Production chains impasse

The urgency to make a change

Production chains have been disrupted first by the pandemic and second by the war in Ukraine. Which, unfortunately, doesn’t seem to have a short term solution.

And so, the question arises about how to reorganise the production system in a new sustainable way.

The most striking point is that the western world is set up only for consuming goods produced in countries where wages are below the standards which would allow a decent life. That is a dead-end system: corporations will never renounce that magnificent cake which secures their profits. At the same time, everyone worldwide contributes to sustaining that system by overconsuming goods.

With a complete lack of vision, most companies hope to get back to normal soon, identifying that normal with the pre-pandemic and prewar structure. But the war and the new outbreak in China added more problems, further slowing raw material supplies and destroying markets. So it just got worse. While disrupting production chains, those catastrophic events are bringing in radical changes. And maybe, even those companies who prayed for “back to normal” will understand that life will never be the same, nor will production chains.

Production chains – What are the possibilities?

Small-sized companies offering local productions are more prone to change and more adaptable to new situations. The big chains don’t have this ability to change and adapt quickly.
Artisanal should be the new normal, guided by the principle of going ahead with production only when there is a commitment to purchase. No overproduction.
Also, more focused production would give space to creativity, which is fundamental to conceiving meaningful products, goods made to last and worth buying.

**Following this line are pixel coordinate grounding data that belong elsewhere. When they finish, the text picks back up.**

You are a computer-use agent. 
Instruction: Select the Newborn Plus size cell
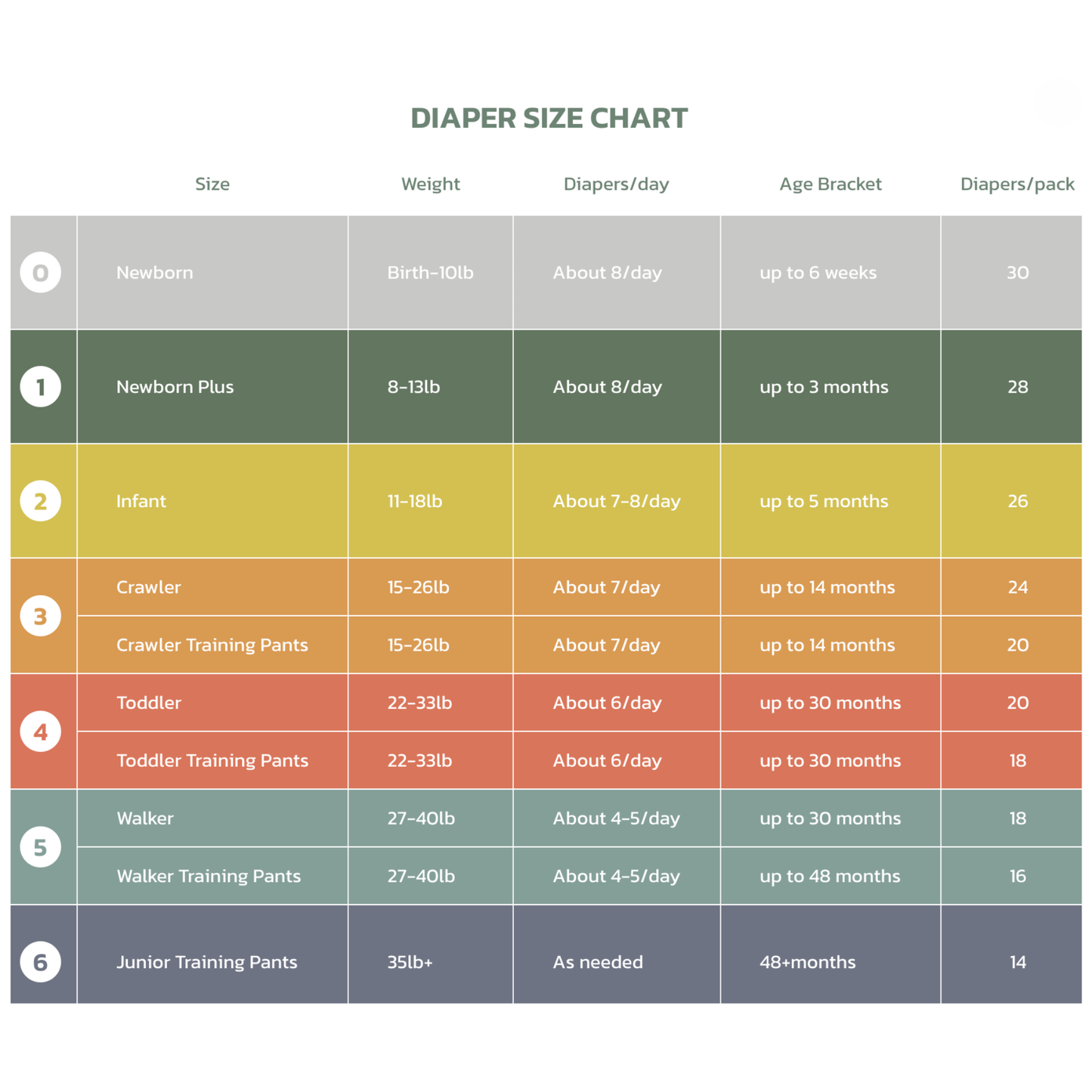[175, 387]
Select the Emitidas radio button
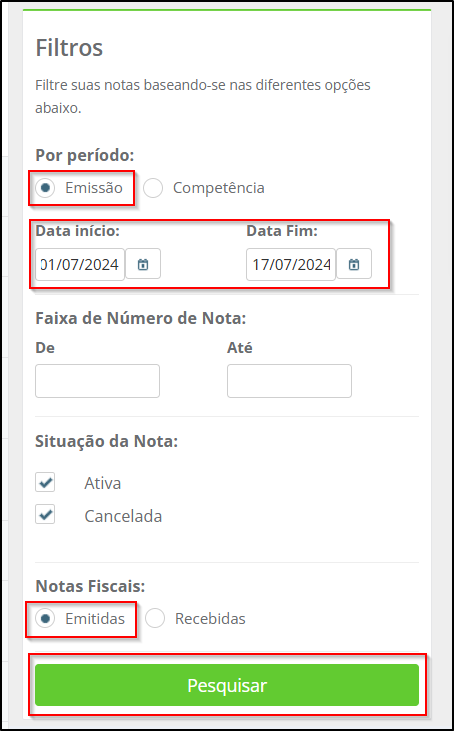The width and height of the screenshot is (454, 731). (x=45, y=619)
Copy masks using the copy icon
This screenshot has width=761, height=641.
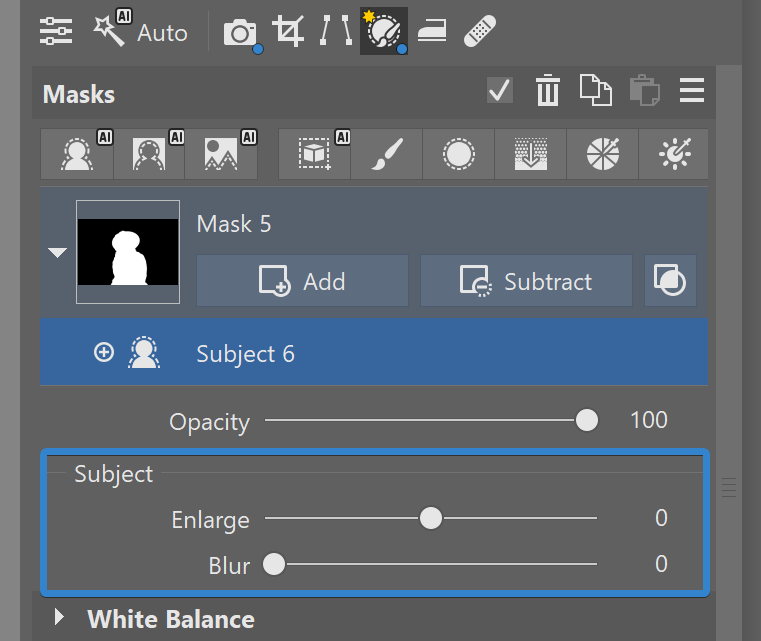pyautogui.click(x=595, y=92)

Small, artisanal and creative are just some of the elements that provide a thoughtful and sustainable business model.

Of course, being creative means taking risks, so no one wants to do it because there’s no guarantee of success. But the catastrophic events we are witnessing tell us that we must change now.

In order to provide sustainable production chains, we need people leading the industries with innovative visions based on ethical principles.

Taking risks is part of the game. There’s no other way to make a change.